沙门氏菌是一种常见的食源性致病菌,广泛存在于自然环境及动物体内。黄豆复合调味酱作为一种以黄豆为主要原料,经过发酵、调配等工艺制成的复合调味品,其生产原料、加工环境及后续储存运输环节均存在被沙门氏菌污染的风险。一旦产品中含有沙门氏菌,消费者食用后可能导致食物中毒,引发腹泻、发热、腹痛等临床症状,严重时可危及生命。因此,对黄豆复合调味酱进行严格的沙门氏菌检测,是保障食品安全、维护消费者健康的重要环节,也是食品生产企业质量控制体系中的关键项目。
检测项目
本检测的核心项目为:黄豆复合调味酱中的沙门氏菌定性检测。即检测样品中是否含有沙门氏菌属(Salmonella)细菌,并对其进行鉴定。通常不进行定量(菌落计数)检测,因为食品安全标准中一般规定为“不得检出”。
检测仪器与主要材料
检测过程需要一系列专业的仪器设备和试剂材料,主要包括:
1. 微生物实验室常规设备:生物安全柜(用于无菌操作)、恒温培养箱(36±1°C和41.5±1°C)、均质器或拍击式均质袋、天平、移液器、pH计等。
2. 培养与分离设备:干热/湿热灭菌锅、培养基制备相关器具。
3. 鉴定设备:生化鉴定系统(如API 20E、VITEK等)或全自动微生物鉴定仪、PCR仪及相关试剂(如需进行分子生物学确认)。
4. 主要培养基与试剂:缓冲蛋白胨水(BPW,前增菌液)、四硫磺酸钠煌绿增菌液(TTB)、亚硒酸盐胱氨酸增菌液(SC)、木糖赖氨酸脱氧胆盐(XLD)琼脂、亚硫酸铋(BS)琼脂、三糖铁(TSI)琼脂、赖氨酸脱羧酶试验培养基、沙门氏菌显色培养基、沙门氏菌O和H多价抗血清等。
检测方法
检测方法遵循国家标准规定的“前增菌-选择性增菌-分离-生化鉴定-血清学鉴定”的经典流程,具体步骤如下:
1. 前增菌:在无菌条件下称取25g(mL)样品,加入到225mL缓冲蛋白胨水(BPW)中,均质后于36±1°C培养8-18小时。目的是修复可能受损的沙门氏菌细胞,使其恢复活力。

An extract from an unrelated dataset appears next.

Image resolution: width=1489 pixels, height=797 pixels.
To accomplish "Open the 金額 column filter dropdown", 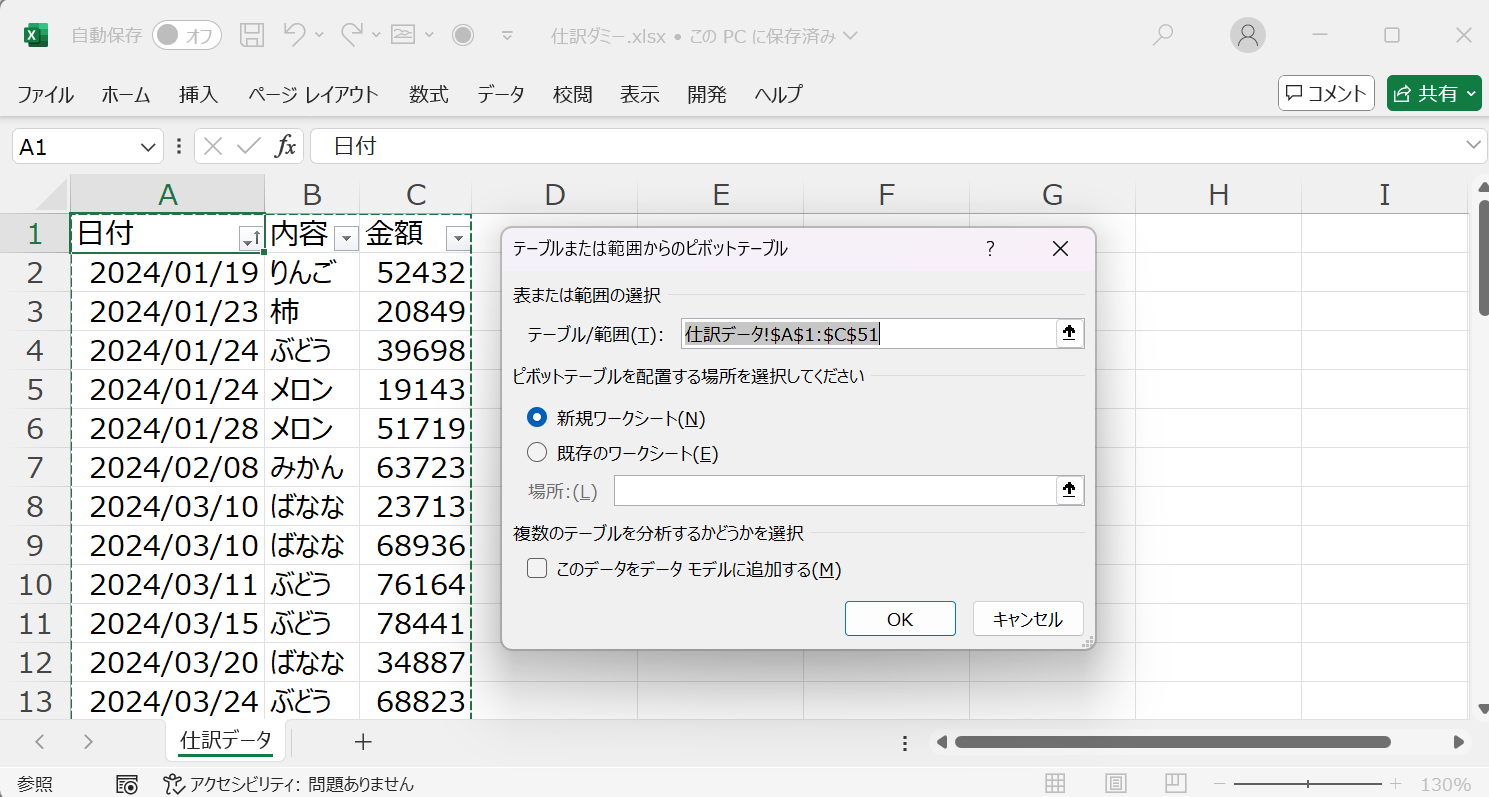I will pyautogui.click(x=457, y=237).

2. 选择性增菌:取前增菌培养物0.1mL,分别接种于10mL SC增菌液和10mL TTB增菌液中。SC置于36±1°C培养18-24小时;TTB置于41.5±1°C培养18-24小时。利用两种增菌液不同的选择性,提高沙门氏菌的检出率。
3. 分离培养:分别用接种环取TTB和SC增菌液各一环,划线接种于XLD琼脂平板和/或BS琼脂平板(也可使用沙门氏菌显色培养基)。倒置于36±1°C培养24-48小时。观察平板上是否出现典型沙门氏菌菌落(XLD上呈粉红色带或不带黑色中心;BS上呈黑色或墨绿色,有金属光泽)。
4. 生化鉴定:挑取至少2个可疑菌落,分别接种TSI斜面、赖氨酸脱羧酶培养基等,并进行必要的其他生化试验(如尿素酶、靛基质试验等)。典型沙门氏菌在TSI上表现为斜面红色(碱性)、底层黄色(产酸)、产气(有气泡或裂缝)、H2S阳性(斜面或底层变黑)。
5. 血清学鉴定:对生化反应符合沙门氏菌特性的菌株,用沙门氏菌O多价抗血清和H多价抗血清进行玻片凝集试验,以确定其血清型。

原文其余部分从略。